[Records from a dataset]
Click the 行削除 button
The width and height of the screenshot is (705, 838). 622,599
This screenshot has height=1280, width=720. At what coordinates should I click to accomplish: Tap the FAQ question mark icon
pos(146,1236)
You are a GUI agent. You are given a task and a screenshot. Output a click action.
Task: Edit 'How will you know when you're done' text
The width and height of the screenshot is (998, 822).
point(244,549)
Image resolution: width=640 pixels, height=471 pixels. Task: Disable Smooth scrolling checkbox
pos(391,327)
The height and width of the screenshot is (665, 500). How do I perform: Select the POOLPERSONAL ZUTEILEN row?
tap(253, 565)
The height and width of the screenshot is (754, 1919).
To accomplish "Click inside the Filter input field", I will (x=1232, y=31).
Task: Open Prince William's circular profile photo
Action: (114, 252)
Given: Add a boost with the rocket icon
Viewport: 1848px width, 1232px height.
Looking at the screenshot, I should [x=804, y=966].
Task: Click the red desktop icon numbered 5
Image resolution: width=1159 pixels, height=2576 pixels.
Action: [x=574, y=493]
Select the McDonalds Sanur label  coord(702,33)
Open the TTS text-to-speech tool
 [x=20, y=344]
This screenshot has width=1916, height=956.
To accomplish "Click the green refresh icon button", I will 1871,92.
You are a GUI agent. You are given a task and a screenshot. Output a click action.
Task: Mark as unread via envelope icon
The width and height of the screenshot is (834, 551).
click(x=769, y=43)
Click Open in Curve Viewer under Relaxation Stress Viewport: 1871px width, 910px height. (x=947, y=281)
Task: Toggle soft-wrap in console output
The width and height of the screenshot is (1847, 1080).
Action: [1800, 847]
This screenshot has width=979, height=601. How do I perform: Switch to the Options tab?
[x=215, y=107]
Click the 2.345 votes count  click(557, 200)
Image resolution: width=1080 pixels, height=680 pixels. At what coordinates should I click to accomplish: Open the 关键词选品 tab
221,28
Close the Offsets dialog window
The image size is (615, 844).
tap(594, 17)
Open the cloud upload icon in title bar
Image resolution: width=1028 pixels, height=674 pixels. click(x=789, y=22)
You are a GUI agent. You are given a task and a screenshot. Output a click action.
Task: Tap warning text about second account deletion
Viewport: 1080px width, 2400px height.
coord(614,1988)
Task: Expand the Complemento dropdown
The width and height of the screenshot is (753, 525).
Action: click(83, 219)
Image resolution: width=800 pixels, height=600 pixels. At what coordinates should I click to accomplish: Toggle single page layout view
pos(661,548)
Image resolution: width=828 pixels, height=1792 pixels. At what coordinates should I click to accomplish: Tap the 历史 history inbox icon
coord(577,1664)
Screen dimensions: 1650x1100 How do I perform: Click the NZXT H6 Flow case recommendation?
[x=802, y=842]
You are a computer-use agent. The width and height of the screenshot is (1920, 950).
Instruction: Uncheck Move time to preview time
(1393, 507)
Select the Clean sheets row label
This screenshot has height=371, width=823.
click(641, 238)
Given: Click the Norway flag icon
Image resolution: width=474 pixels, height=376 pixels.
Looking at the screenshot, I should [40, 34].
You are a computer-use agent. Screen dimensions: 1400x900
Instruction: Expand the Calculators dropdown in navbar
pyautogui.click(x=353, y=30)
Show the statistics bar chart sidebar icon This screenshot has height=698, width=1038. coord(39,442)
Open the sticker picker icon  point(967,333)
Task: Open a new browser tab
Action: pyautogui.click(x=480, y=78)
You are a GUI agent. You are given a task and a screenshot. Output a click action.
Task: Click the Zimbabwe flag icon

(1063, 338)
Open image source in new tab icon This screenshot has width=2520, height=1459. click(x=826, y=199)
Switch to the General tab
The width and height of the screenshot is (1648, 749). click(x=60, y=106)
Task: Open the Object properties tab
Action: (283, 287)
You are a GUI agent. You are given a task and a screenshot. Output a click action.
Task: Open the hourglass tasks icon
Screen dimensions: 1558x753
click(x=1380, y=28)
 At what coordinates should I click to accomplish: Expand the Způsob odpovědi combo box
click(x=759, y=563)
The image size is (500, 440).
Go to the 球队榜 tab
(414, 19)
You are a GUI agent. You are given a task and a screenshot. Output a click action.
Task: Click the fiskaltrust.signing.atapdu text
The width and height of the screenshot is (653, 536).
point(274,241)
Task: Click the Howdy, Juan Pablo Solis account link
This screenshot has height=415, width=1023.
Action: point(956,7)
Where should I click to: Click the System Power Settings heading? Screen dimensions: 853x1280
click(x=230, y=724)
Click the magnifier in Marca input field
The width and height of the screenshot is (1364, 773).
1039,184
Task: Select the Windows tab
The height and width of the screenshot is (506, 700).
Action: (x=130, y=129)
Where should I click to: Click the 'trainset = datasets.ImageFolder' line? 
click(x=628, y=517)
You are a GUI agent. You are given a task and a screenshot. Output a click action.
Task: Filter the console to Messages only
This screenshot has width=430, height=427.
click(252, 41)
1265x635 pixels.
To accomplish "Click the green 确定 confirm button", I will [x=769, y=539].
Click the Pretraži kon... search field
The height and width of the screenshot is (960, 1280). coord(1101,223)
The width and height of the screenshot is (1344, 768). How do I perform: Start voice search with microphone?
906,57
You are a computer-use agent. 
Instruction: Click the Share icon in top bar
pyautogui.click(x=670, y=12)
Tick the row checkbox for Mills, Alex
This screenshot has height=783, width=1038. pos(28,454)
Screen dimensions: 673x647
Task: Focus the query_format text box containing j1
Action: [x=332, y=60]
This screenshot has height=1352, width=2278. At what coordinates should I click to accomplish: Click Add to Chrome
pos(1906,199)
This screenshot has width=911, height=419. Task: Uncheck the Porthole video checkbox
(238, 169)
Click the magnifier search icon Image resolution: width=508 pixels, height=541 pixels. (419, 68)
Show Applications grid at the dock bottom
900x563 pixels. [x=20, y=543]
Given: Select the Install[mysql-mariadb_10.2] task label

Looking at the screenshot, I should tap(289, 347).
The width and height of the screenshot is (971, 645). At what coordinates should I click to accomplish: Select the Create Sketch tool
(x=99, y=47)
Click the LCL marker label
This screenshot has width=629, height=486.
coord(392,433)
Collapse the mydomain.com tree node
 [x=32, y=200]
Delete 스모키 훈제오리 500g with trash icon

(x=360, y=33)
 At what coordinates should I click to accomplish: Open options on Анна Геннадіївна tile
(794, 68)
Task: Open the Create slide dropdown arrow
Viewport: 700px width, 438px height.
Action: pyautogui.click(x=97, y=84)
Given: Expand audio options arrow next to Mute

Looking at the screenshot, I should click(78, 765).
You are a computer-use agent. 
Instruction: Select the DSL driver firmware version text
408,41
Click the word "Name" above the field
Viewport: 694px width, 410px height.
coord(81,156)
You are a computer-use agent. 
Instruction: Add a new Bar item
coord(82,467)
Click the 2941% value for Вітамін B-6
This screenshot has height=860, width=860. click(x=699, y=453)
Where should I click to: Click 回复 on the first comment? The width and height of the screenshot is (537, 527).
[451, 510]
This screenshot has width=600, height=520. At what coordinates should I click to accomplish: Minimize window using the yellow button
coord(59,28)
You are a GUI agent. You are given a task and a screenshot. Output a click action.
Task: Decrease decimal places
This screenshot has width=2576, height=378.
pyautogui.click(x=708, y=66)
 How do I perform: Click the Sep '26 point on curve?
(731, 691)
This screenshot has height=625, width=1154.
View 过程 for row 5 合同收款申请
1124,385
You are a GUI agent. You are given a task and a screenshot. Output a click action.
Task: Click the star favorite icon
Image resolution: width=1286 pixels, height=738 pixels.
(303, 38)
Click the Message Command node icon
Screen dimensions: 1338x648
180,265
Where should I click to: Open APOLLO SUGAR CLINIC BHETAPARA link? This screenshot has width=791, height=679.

PROBLEM REQUIREMENTS: Go through the entries and report every line with the string "green".

COMPLETED EXERCISE:
To accomplish "Click the green refresh icon button", I will 1871,92.
To accomplish "Click the green 确定 confirm button", I will [x=769, y=539].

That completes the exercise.